In direct response to the panoptic and invasive forms of tracking manifesting themselves within the digital realm, some have turned to sousveillance: a form of inverse surveillance in which users can record those who are surveilling them, thereby empowering themselves. This form of counter surveillance, often used through small wearable recording devices, enables the subversion of corporate and government panoptic surveillance by holding those in power accountable and giving people a voice––a permanent video record––to push back against government abuses of power or malicious behavior that may go unchecked.

The television, along with the remote control, is also argued to be conditioning humans into habitually repeating that which they enjoy without experiencing genuine surprise or even discomfort, a critique of the television similar to that of those made against information silos on social media sites today. In essence, this technological development led to egocasting: a world in which people exert extreme amounts of control over what they watch and hear. As a result, users deliberately avoid content they disagree with in any form––ideas, sounds, or images. In turn, this siloing can drive political polarization and stoke tribalism.
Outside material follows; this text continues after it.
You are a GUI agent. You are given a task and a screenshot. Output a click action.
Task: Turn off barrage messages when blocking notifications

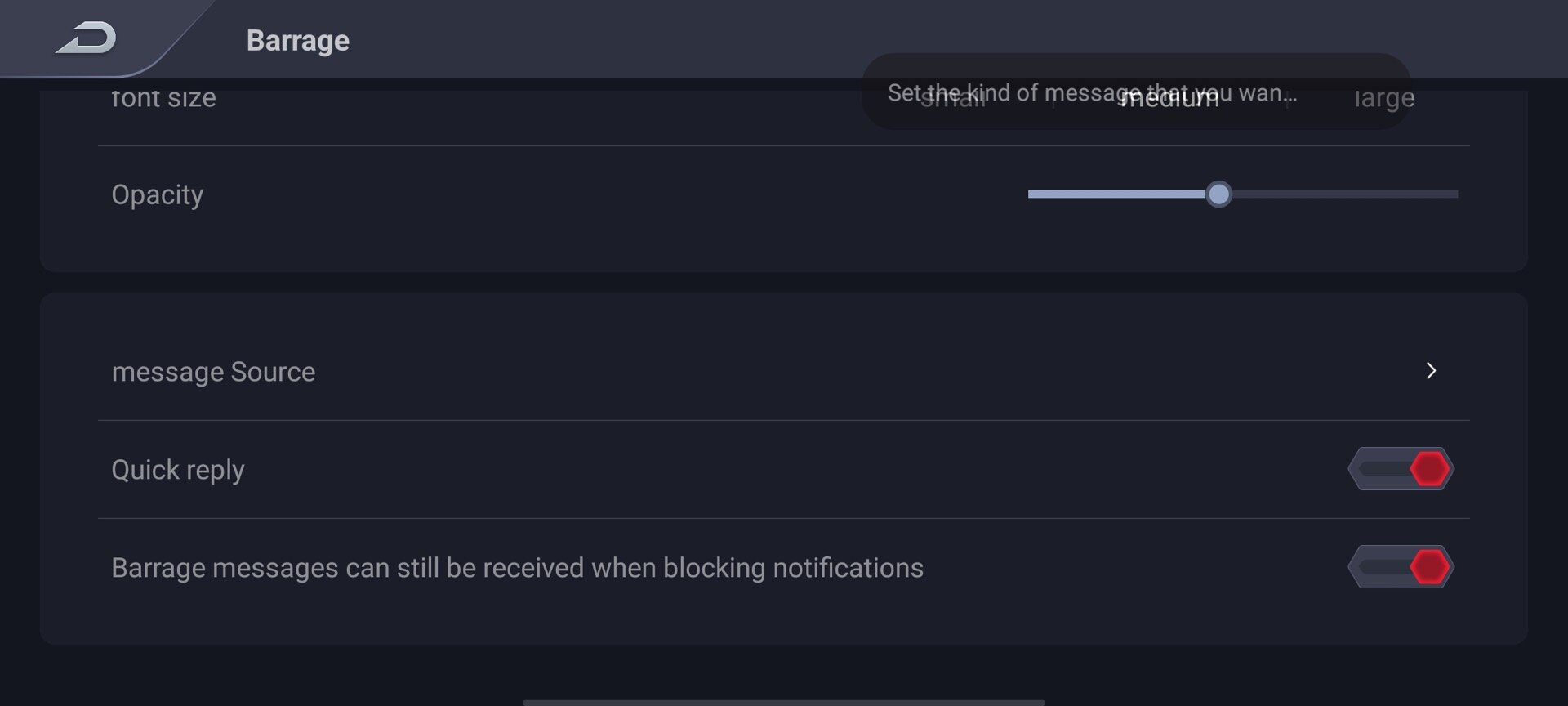1401,567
Plus, companies like TiVO analyze how TV show watchers use their remote and DVR capability to skip over programming, such as advertisements––a privacy concern users may lack awareness of as well.

Some scholars have even contended that in an age of increased surveillance, users now participate online through the active generation and curation of online images––a form of control. In so doing, users can be seen as rejecting the shame associated with their private lives. Other scholars note that surveillance is fundamentally dependent upon location in both physical and virtual environments. This form of surveillance can be seen in travel websites which enable the user to share their vacation to a virtual audience. The person's willingness to share their personal information online is validated by the audience, since the audience holds the user accountable and the user vicariously experiences pleasure through the audience. Further, users' mobile data is increasingly being shared to third parties online, potentially underscoring the regulatory challenges inherent in protecting users' online privacy.
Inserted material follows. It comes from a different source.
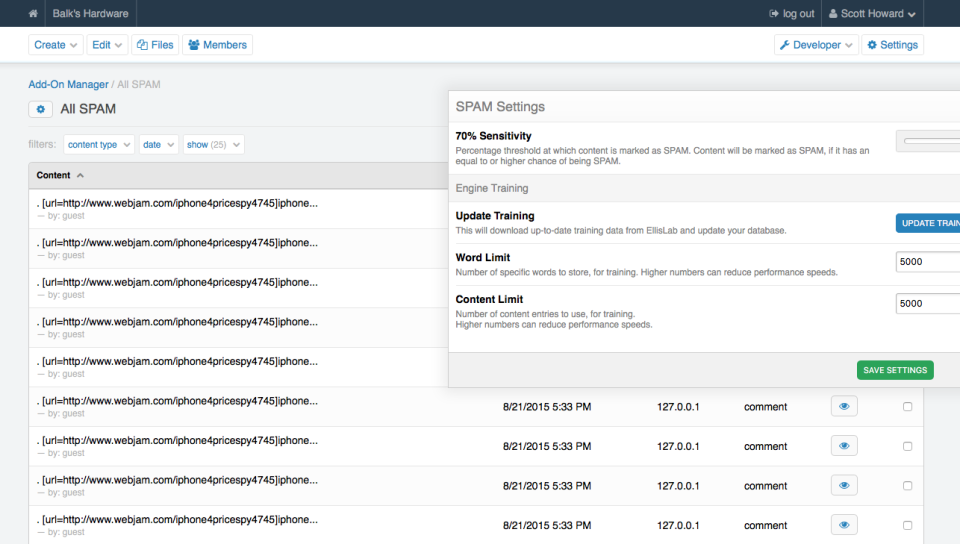Click the eye icon in bottom visible row
960x544 pixels.
pos(844,525)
In addition, scholars argue that users have the right to know the value of their personal data. Increasingly, users' digital identity is becoming commodified through the selling and monetizing of their personal data for profit by large companies. Unfortunately, many people appear to be unaware of the fact that their data holds monetary value that can potentially be used towards other products and services. Thus, scholars are arguing for users' to have increased awareness and transparency into this process so that users can become empowered and informed consumers of data.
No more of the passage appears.